World sports, live entertainment and international travel ground to a halt as fans, audiences and tourists were forced to stay at home, kept inside by strict measures imposed to curb the virus spread. Drastic controls that put half of humanity under some form of lockdown by April at first slowed its pace, but since restrictions were eased cases have soared again.
Mexico will take 2 yrs to release definitive toll
Mexico's Assistant Health Secretary Hugo López-Gatell on Sunday said definitive data on the country's death toll from COVID-19 won't be available for "a couple of years." Mexico's current death toll is at 76,430, the fourth-highest in the world.
"When will the final statistics on deaths from COVID-19 be ready? Certainly, a couple of years after the first year of the pandemic," López-Gatell said, adding that work would be left to the country's statistics institute. Mexico does very little testing, and many people die without a test. But the Mexican government has avoided adjusting its death toll upward to account for people who died at home or weren't tested. Some cities have begun conducting their own recalculations, finding "excess deaths" likely caused by coronavirus were at least double official figures.

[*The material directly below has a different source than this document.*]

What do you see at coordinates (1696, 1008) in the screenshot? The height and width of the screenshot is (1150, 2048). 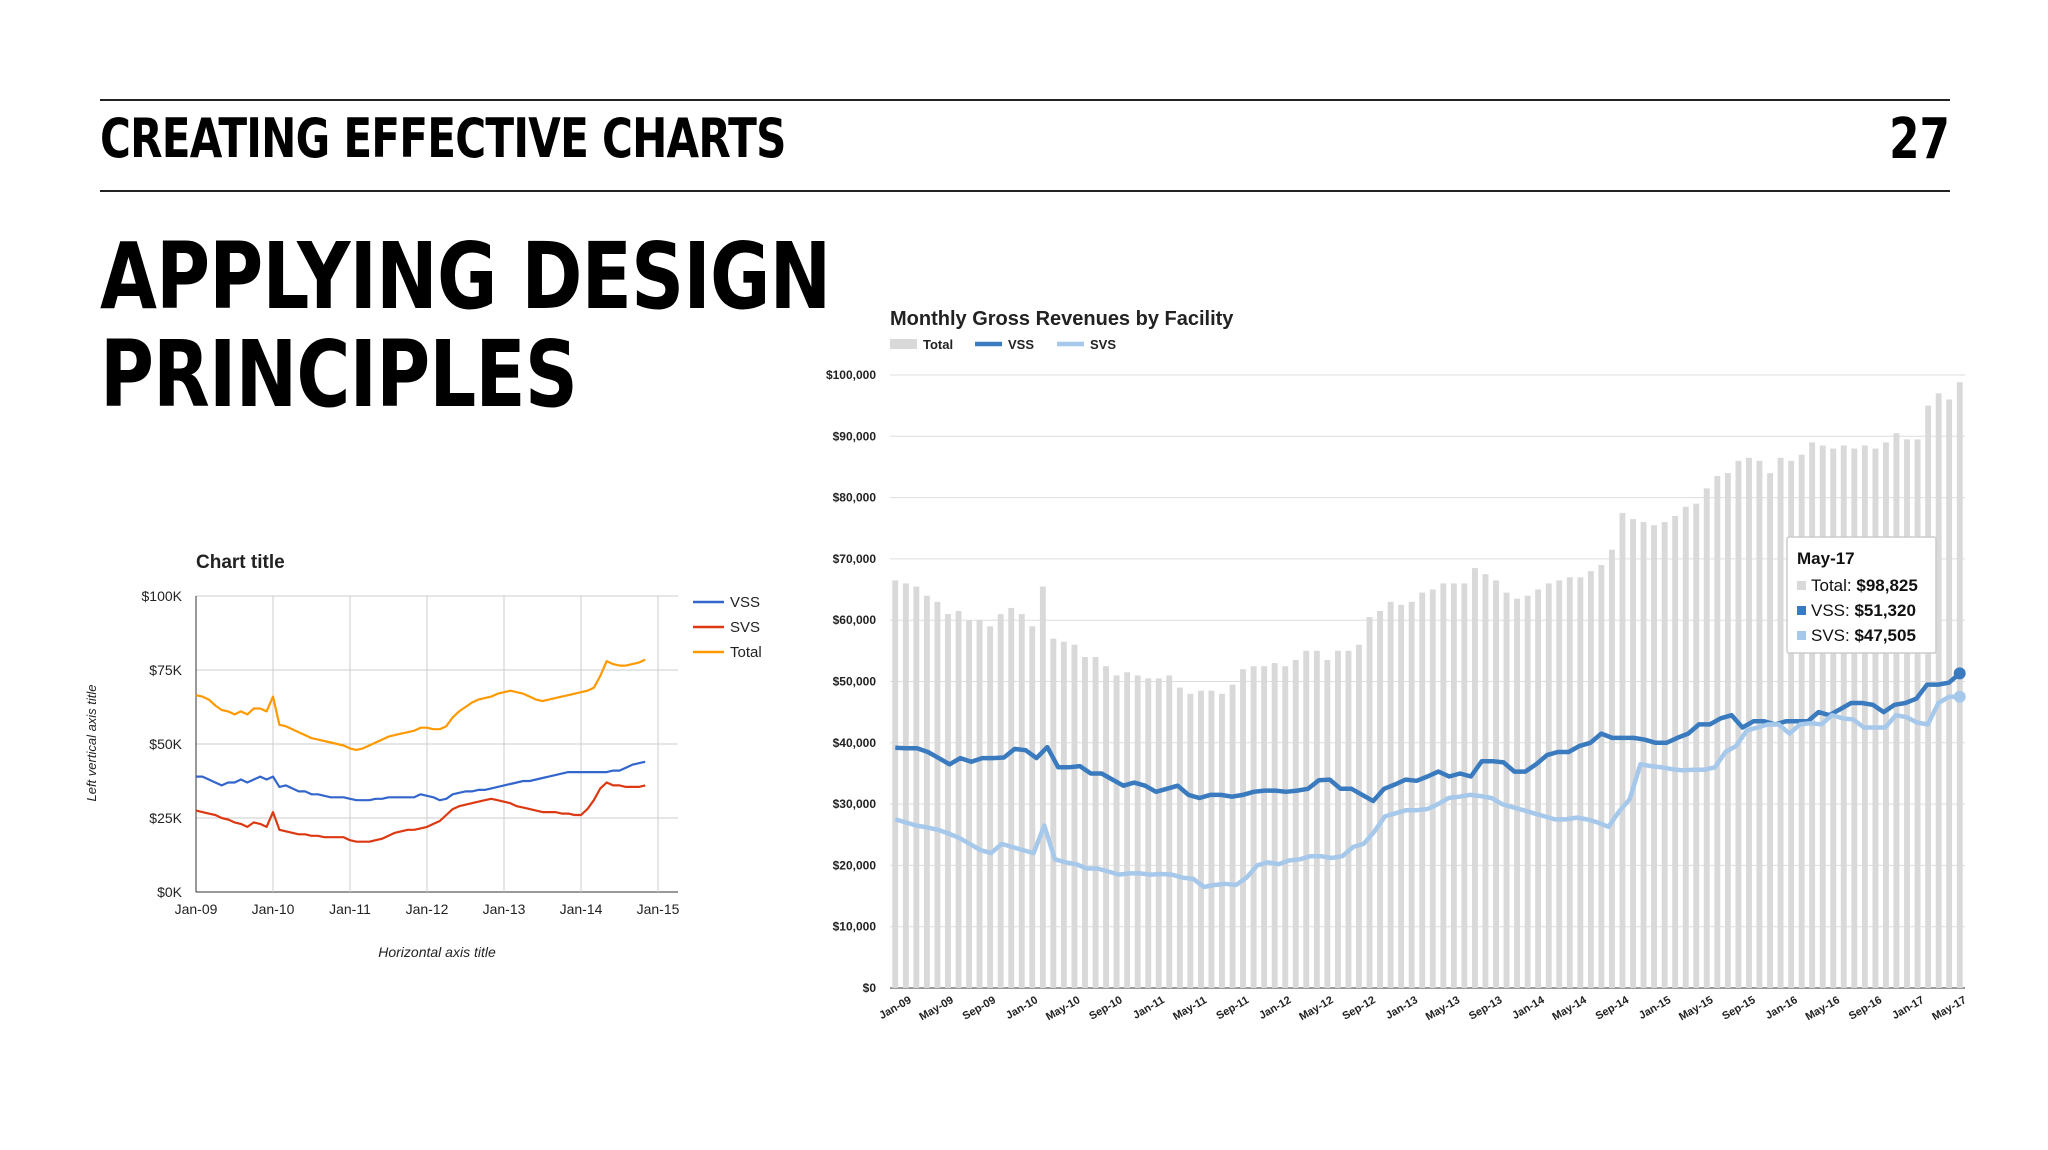 I see `x-tick-label: May-15` at bounding box center [1696, 1008].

Victoria records fewest new cases in three months
Australia's coronavirus hot spot Victoria state has recorded its lowest number of new infections in over three months as the nation's second-largest city, Melbourne, further eases lockdown curbs. Melbourne will allow most children to return to school from mid-October and send over 1,25,000 people back to work. Victoria Premier Daniel Andrews said only five new cases were recorded in the latest 24-hour period, the lowest case number since June 12.